*EXTRACT PROVIDED*
************

“Allah Wakbar,” the muezzin woke me up at sunrise.
The night had passed without incident, aside the mysterious ceremony, and I had enjoyed a restful sleep. I hopped outta the hammock, packed away everything and grabbed my camera to race across the desert to the Pyramids of Jebel Barkel.
Jebel Barkal served as a royal cemetery during the Meroitic Kingdom. Which might explain the cemetery at its base. That’s when my brain clicked. The ceremony I had witnessed from the shadows of my hammock during the night was a funeral.
The earliest burials here date back to the 3rd century BCE and the pyramids pre-date the infamous Egyptian ones.
Jebel means ‘mountain’ but at 98 meters, the sand and rock point looked more like a mound. It used to serve as a landmark for traders back in the day. At its baseת the historical city of Napata is located and in 2003, the mountain, together with the city were declared a World Heritage Site by UNESCO.
The pyramids shone golden as the sun came up behind me. I raced across the desert sands to beat the sun as it would heat up to 30 degrees in no time and then I also had to race back to get my packs and hike it to the highway.

************

*RAW DATA*
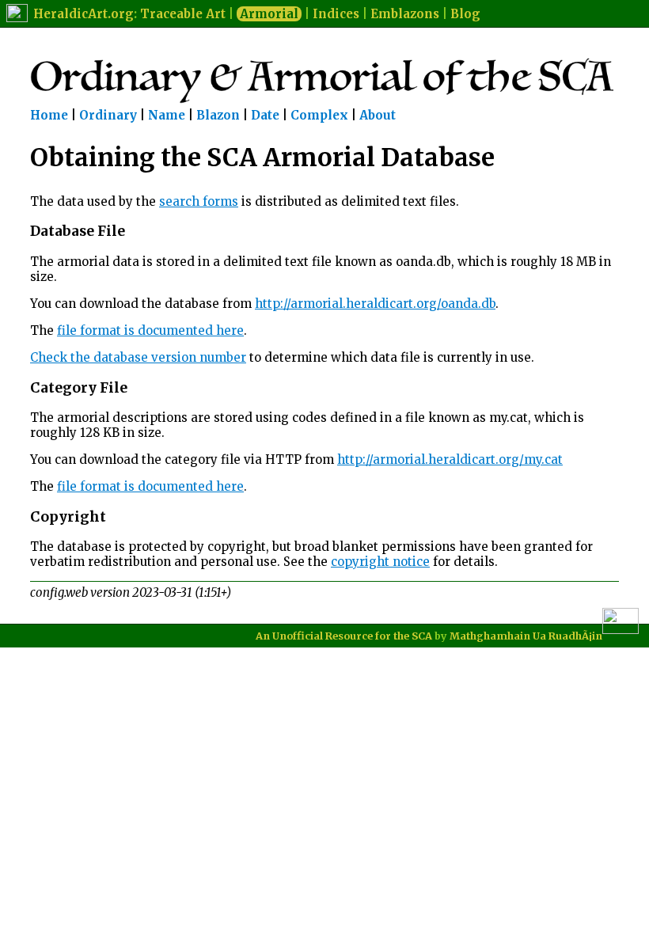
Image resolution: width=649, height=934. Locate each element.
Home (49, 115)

************

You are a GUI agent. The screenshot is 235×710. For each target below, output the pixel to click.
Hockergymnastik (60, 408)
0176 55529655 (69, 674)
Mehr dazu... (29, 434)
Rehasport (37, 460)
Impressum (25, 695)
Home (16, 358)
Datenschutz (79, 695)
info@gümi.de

************

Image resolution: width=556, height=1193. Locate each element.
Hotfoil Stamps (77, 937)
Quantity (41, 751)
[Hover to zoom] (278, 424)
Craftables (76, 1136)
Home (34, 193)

************

*DO THIS*
Please carry on the travel piece about the sunrise visit to the Jebel Barkal pyramids, picking up right after its final sentence.

*OUTPUT FOR THIS TASK*
The road was only 200 meters away but in 30+ degrees it may as well be 200 kilometers away.
There are about 15 pyramids in the area which date back to 1450 BCE when the Egyptian Pharaoh, Thutmose III, extended his empire south and considered Jebel Barkel its southern limit. He had campaigned near the city of Napata which would become the capital of the independent Kingdom of Kush about 300 years later.
The ruins around Jebel Barkal include at least 13 temples and three palaces, discovered for the first time by European explorers in the 1820s. But it wasn’t until 1916 that scientific archaeological excavations revealed more. The larger temples, such as that of Amun, are considered sacred to the locals.
I snapped some photos and raced back to collect my gear. The sun, already heating this desert oven to its baking capacity, rose up fast behind the Nile. Hittin’ the road I managed a ride but the driver misunderstood and dropped me at the bus station in town.
I explained to the bus folk what I was trying to do. “Groosh mafi,” I said.
“No problem,” grinned the driver.
After an hour I was told to place my bags on the roof of the bus and presented with a seat.
I was not enjoying this. I wanted to hitch hike, to find that person that would stop with good intentions in their heart. I mean, yes, these folks had the most amazing kind-heartedness about them but they were missing my point.
Or I was missing the way to express it properly.
The bus took us through the desert for three hours until we hit Dongola where I called up Ahmed from some guys in a street-side restaurant. He explained to them where I could meet him and they escorted me a half-hour through the backstreets of Dongola.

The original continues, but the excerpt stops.